I am a college student aspiring to learn Chinese.

Youtube has a wealth of resources available for learning Chinese - intructors, videos with subtitles, example sentences, movies... I was wondering the legality of writing down, recording, learning and even reproducing sentences I've learned from Youtube, but I don't want to violate copyright.

According to this article it seems that all youtube videos are copyrighted. And according to what I've researched on copyright, I've had difficulty trying to apply what I've found to this very niche situation. Although this quora question somewhat relates - someone asking about if dictionary example sentences are copyrighted.

The problem I face is that if someone has content in a YouTube video, does that automatically make it copyrighted? Can sentences be copyrighted? Or is it just the "video" -> the collection of ideas and - not the "content" inside of the video that is copyrighted? Provided the content is not copyrighted in the first place. After all, any sentence is conveying an idea in a specific combination of words. How can this be copyrighted even though it seems that is the condition for copyright - a specific way of expressing a certain idea?

In one case, I want to learn/copy example sentences from this video which is a compilation of common Chinese sentences/phrases. Another case, these sentences are already transcribed by this YouTuber. Thank you. I'm willing to elaborate more if needed.

2 Answers 2


This is where "fair use" comes in (in the US). Any content on YT is protected by copyright. Transcribing a movie would be creating a derivative work, which requires permission from the copyright owner. The same goes for transcribing a half of a movie. The minimal individual components of a text, the words and phrases, are not protected by copyright. A sentence, or two, or ten, get you into the realm of fair use analysis. There are 4 core factors and a "tie-breaker" about transformativeness, where e.g. if you only take a tiny bit that's consistent with fair use, if it's taken for an educational / research purpose that's pro fair use, if it's for a non-profit reason that's a vote for fair use, and a transcription is highly transformative. Of course, it's impossible to tell if your plan is actually fair use, because what happens is that you get sued for infringement, then you can use fair use as a defense. So it is legally more involved than the case where you actually did not copy or transcribe anything (they got the wrong guy, or, you are actually the original author).

Dictionary sentences are relevant because dictionaries generally copy sentences from existing literature, though often they are out of copyright at this point. The greatest risk of copyright infringement would be if you transcribed the entirety of Red Cliff, which relates to the "substantiality" consideration.

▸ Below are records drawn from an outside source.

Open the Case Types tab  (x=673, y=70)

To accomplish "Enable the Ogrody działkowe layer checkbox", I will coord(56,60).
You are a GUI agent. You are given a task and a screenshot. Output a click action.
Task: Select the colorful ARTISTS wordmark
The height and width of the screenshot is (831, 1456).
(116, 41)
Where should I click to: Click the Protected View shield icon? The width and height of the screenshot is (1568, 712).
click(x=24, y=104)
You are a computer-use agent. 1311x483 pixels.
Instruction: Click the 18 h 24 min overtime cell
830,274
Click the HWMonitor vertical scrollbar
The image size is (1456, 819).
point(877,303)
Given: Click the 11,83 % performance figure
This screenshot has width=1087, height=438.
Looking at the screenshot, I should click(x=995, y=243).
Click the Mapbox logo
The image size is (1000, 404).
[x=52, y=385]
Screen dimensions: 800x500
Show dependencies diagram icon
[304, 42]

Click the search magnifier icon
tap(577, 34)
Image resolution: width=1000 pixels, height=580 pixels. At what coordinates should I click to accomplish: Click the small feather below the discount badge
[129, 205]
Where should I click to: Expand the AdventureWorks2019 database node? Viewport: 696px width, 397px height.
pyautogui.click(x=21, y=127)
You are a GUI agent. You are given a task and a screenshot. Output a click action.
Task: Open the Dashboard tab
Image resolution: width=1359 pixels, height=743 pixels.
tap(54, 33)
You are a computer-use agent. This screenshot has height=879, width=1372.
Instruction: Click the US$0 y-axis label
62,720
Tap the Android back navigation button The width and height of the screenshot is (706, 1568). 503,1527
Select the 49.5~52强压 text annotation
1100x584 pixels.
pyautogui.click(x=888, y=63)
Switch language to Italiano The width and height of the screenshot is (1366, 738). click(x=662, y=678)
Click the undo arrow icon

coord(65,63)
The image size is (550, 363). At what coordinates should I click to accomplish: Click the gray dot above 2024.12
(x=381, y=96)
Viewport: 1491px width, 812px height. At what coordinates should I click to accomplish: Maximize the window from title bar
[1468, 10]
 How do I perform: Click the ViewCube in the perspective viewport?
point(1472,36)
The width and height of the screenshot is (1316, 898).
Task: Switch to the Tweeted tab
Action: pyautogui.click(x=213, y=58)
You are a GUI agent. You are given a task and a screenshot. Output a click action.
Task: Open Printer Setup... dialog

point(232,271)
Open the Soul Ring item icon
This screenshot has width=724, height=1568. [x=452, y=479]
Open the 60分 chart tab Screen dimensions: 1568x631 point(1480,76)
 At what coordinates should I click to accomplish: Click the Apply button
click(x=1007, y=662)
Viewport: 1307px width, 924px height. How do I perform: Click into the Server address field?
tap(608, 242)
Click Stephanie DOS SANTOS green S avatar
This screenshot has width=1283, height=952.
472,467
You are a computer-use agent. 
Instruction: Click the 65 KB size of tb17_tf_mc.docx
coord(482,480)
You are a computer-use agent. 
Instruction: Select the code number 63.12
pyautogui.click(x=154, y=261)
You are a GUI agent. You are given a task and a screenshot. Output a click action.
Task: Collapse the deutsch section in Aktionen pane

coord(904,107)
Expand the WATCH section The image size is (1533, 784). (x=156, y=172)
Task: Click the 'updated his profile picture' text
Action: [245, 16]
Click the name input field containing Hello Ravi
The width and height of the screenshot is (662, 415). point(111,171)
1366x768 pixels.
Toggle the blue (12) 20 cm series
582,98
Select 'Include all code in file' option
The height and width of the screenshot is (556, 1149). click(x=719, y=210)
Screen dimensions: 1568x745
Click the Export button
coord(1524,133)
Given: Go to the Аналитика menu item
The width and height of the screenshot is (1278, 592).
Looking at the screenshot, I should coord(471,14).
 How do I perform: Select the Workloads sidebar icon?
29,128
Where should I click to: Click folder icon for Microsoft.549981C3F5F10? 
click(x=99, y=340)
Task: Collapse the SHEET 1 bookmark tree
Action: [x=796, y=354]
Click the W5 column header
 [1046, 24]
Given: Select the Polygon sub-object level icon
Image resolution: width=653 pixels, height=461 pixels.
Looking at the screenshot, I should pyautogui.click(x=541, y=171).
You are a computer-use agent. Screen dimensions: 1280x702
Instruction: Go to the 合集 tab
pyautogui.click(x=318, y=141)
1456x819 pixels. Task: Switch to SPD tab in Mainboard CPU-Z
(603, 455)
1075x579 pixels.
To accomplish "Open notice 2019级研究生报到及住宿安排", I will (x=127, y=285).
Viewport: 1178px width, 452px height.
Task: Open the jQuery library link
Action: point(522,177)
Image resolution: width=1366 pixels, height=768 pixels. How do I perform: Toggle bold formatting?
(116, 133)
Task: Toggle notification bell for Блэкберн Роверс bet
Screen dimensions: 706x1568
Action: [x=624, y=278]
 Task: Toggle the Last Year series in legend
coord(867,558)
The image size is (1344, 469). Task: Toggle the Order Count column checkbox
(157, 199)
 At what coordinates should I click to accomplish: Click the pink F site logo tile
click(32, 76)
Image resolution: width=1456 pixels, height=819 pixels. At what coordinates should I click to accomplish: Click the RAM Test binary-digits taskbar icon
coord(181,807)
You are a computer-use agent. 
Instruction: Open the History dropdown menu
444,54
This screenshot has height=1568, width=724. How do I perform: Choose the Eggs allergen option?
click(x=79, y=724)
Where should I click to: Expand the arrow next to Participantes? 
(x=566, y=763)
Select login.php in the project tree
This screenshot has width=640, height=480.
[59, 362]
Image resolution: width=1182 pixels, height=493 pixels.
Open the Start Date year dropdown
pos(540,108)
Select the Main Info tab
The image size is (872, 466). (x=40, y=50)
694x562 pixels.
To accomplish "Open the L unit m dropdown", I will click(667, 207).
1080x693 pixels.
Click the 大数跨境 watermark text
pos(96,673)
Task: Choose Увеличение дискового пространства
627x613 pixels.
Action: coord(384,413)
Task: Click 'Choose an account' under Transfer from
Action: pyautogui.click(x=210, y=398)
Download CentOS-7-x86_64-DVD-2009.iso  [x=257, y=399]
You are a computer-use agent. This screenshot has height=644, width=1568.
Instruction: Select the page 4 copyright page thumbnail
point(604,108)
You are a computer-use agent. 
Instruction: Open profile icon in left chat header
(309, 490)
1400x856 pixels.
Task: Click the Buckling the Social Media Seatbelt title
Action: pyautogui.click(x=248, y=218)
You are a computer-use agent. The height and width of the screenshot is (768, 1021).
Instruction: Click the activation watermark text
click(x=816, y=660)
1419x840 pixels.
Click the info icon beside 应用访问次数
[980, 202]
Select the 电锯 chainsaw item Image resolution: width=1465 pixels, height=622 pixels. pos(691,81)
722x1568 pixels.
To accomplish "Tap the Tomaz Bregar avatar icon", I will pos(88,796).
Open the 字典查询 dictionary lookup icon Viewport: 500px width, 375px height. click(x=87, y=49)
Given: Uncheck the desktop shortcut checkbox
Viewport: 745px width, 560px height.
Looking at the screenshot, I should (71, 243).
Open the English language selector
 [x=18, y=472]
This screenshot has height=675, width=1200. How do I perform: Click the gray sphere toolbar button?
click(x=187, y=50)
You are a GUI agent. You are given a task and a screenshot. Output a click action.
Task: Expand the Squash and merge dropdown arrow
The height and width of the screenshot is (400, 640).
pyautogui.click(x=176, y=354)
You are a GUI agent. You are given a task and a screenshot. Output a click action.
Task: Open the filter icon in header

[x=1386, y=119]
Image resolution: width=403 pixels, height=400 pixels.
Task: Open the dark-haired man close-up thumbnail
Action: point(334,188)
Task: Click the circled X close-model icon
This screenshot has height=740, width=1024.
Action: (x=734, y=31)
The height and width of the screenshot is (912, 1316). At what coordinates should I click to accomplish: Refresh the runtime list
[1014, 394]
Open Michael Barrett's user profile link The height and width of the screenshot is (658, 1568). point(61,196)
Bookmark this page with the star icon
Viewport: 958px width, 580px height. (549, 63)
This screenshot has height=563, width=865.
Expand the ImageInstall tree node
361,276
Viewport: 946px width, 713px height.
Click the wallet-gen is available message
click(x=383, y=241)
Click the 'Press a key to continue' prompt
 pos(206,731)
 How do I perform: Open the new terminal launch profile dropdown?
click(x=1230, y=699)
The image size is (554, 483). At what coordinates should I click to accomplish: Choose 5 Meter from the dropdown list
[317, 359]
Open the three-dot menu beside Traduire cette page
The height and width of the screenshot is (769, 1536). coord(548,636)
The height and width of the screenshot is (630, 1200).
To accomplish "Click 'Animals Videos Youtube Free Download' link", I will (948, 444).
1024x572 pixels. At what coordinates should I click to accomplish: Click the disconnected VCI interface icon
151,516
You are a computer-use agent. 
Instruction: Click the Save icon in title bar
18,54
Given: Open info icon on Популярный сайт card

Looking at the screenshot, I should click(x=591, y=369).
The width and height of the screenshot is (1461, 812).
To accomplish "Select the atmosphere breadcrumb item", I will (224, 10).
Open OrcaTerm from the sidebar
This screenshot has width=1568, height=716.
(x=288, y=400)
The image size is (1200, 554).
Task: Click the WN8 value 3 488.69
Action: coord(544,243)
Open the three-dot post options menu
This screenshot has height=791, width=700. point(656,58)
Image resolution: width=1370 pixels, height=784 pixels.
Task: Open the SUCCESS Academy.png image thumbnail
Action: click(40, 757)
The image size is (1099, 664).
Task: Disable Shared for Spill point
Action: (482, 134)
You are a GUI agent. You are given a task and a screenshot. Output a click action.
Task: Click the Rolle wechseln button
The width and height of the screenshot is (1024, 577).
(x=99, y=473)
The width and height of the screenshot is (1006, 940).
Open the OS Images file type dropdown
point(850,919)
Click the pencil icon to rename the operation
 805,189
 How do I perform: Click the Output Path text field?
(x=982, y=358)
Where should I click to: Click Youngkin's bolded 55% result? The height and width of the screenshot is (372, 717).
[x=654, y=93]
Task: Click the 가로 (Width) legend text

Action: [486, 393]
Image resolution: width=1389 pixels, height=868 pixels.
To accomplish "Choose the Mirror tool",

  • I've read and appreciate your reply. I've added some more context which will hopefully make my situation more clear. I think being general though, is also useful so that people with differing situations can gain insight into their own situation. Commented Mar 18, 2021 at 5:30

Generally speaking, copyright applies to creative works. A single sentence can be subject to copyright if there is some amount of creativity in the way it is formulated. It is not subject to copyright if it is the obvious, natural way to phrase an idea. For example, a translation “What time is it?” on its own is not subject to copyright, but a one-sentence poem would typically be. A translation of a “mundane” sentence into a fictional language might plausibly be subject to copyright.

The extent of copyright is not defined by the Berne convention, which merely states in article 2 that it covers (among other things)

every production in the literary, scientific and artistic domain, whatever may be the mode or form of its expression, such as books, pamphlets and other writings; lectures, addresses, sermons and other works of the same nature; dramatic or dramatico-musical works

The exact threshold at which copyright starts to apply is up to each national legislation, and is mostly a matter of jurisprudence. For example, in the United States, 17 USC §102 merely states that

Copyright protection subsists, in accordance with this title, in original works of authorship fixed in any tangible medium of expression (…). Works of authorship include the following categories: (1) literary works; (…)

“Literary works” is defined in 17 USC §101 as

“Literary works” are works, other than audiovisual works, expressed in words, numbers, or other verbal or numerical symbols or indicia

It does not define when such a work meets the condition of being a “work of authorship”. US House report 94-1476 discusses the meaning of this expression, which replaced the phrase “all the writings of an author” that was present in US law before 1976.

The phrase "original works or authorship," which is purposely left undefined, is intended to incorporate without change the standard of originality established by the courts under the present copyright statute. This standard does not include requirements of novelty, ingenuity, or esthetic merit, and there is no intention to enlarge the standard of copyright protection to require them. (…)

The historic expansion of copyright has also applied to forms of expression which, although in existence for generations or centuries, have only gradually come to be recognized as creative and worthy of protection. (…)

The term "literary works" does not connote any criterion of literary merit or qualitative value: it includes catalogs, directories, and similar factual, reference, or instructional works and compilations of data. It also includes computer data bases, and computer programs to the extent that they incorporate authorship in the programmer's expression of original ideas, as distinguished from the ideas themselves.

Note the key ideas that while the requirements are low, they do include “creativ[ity]” as judged by current standards.